§ **EXERCISE DIRECTIONS**
Find every line in the rows below that contains the word "Enable", and copy each of those lines in full.

"""

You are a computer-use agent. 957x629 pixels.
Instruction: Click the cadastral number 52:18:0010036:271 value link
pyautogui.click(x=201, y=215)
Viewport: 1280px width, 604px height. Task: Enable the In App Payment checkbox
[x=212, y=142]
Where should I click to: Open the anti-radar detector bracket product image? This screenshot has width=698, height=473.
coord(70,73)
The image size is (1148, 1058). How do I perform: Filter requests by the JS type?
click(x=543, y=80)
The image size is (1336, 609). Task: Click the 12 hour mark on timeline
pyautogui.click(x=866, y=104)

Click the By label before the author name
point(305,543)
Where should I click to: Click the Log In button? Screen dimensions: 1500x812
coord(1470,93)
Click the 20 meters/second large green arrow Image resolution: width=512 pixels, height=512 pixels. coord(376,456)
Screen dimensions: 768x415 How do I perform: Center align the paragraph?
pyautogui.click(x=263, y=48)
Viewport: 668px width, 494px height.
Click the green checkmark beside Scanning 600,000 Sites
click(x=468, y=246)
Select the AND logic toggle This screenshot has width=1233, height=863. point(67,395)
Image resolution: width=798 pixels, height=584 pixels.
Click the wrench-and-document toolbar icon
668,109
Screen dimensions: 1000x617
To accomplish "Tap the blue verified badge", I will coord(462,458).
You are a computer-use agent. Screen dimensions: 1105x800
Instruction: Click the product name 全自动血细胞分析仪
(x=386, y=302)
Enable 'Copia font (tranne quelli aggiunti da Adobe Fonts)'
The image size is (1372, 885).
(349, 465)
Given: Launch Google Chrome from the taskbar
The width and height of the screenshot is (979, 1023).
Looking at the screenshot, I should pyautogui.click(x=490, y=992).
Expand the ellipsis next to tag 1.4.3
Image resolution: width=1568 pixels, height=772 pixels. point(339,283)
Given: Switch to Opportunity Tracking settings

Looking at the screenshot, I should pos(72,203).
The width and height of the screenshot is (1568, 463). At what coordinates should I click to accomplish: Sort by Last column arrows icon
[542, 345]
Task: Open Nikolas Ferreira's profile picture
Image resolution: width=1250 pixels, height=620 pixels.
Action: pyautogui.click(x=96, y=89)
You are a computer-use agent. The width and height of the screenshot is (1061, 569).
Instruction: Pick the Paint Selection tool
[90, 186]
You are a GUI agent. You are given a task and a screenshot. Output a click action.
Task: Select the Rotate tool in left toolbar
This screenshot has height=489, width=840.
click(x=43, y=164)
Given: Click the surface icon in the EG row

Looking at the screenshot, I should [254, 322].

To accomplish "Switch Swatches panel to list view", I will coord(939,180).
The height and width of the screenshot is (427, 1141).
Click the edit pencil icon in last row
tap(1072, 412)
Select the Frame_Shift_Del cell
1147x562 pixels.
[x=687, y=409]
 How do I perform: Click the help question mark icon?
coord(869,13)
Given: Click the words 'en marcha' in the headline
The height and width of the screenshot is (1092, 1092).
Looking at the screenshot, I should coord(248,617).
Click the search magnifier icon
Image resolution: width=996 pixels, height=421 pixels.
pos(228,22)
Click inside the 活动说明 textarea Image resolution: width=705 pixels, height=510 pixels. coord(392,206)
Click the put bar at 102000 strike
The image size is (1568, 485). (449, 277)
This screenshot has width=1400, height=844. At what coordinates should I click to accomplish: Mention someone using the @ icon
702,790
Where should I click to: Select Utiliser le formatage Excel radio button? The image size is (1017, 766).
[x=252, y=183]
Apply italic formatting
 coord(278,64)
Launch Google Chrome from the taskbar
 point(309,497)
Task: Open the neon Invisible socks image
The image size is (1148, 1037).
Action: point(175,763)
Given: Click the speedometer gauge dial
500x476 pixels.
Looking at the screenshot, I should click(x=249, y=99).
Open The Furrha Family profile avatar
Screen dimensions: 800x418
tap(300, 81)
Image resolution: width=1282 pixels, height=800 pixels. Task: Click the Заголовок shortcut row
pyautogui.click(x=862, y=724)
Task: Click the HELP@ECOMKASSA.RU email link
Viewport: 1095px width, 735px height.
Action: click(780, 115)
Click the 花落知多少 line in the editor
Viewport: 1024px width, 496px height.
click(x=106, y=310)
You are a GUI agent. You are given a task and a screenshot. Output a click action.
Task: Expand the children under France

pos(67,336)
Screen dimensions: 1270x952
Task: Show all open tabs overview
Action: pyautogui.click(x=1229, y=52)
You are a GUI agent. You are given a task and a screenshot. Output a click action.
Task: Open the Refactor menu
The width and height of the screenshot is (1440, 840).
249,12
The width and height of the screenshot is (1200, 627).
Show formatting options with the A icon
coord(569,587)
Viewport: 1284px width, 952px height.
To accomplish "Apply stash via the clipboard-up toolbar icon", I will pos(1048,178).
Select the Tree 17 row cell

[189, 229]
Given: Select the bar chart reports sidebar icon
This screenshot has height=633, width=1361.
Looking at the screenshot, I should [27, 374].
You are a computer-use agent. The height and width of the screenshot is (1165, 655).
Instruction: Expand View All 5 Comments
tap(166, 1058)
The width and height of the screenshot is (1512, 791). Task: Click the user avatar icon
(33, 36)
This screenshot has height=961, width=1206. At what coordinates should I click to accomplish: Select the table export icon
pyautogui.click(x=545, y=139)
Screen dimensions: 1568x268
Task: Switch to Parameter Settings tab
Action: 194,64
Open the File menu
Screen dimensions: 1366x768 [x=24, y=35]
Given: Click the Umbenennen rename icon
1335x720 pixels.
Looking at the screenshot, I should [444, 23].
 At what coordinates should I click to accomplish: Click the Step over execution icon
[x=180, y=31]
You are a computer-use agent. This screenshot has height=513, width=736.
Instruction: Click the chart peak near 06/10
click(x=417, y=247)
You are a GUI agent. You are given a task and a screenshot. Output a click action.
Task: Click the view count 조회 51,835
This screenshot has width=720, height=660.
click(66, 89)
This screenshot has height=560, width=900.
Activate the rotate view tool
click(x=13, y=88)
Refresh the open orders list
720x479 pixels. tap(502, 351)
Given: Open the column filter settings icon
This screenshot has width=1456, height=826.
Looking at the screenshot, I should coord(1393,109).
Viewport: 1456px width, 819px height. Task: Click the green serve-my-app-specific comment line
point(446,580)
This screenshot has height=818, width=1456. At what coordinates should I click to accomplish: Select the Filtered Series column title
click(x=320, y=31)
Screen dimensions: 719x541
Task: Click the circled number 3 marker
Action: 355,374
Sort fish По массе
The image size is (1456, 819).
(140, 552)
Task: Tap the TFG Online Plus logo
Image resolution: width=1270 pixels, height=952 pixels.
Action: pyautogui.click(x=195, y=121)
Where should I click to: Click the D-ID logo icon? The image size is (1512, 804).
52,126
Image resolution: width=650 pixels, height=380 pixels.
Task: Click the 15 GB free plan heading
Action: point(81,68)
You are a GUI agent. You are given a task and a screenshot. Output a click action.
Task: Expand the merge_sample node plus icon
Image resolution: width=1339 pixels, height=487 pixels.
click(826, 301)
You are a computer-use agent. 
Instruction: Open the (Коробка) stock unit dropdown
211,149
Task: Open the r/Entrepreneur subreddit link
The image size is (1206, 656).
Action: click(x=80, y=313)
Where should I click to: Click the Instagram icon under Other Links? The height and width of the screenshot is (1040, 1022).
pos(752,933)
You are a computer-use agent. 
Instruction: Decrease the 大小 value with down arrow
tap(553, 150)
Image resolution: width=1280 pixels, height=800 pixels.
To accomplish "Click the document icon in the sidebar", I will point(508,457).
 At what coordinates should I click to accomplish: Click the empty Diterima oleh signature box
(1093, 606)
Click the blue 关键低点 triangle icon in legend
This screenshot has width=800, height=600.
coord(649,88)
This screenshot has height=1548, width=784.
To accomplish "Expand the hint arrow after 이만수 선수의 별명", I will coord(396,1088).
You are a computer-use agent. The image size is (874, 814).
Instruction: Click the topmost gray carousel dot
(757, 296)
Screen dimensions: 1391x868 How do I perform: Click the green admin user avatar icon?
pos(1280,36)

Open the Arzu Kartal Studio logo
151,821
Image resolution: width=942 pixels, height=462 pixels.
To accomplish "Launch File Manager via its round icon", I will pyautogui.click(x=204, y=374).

"""

§ **WRITTEN SOLUTION**
Viewport: 1280px width, 604px height. Task: Enable the In App Payment checkbox
Enable 'Copia font (tranne quelli aggiunti da Adobe Fonts)'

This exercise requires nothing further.